═══ DATA LISTING ═══

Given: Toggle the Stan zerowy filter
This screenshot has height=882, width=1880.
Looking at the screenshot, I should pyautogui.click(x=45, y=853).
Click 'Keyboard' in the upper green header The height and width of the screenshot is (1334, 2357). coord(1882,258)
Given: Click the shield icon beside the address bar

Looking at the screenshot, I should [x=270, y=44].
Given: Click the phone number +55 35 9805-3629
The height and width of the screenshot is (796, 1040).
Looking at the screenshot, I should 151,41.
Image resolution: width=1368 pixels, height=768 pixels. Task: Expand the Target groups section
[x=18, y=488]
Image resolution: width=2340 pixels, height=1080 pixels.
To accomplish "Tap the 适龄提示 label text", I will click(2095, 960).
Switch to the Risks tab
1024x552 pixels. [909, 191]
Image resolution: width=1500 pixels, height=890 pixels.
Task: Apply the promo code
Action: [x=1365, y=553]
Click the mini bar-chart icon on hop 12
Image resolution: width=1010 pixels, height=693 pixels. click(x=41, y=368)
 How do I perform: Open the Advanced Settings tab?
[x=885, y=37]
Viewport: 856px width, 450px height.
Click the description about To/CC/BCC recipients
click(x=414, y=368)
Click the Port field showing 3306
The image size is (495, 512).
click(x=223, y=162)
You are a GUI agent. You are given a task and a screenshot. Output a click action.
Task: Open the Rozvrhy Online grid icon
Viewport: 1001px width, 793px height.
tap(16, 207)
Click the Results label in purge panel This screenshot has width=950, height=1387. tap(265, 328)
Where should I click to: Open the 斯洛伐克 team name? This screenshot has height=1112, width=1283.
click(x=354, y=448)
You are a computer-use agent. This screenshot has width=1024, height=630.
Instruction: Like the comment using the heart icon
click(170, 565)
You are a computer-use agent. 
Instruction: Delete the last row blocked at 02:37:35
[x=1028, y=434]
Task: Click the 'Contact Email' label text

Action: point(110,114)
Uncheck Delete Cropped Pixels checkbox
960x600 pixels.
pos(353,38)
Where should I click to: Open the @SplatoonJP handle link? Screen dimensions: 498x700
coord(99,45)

═══

YOUR OBJECTIVE: Gather each line of the listing containing the word "agent" and show it.

ANSWER:
You are a GUI agent. You are given a task and a screenshot. Output a click action.
You are a computer-use agent. This screenshot has width=1024, height=630.
You are a computer-use agent. 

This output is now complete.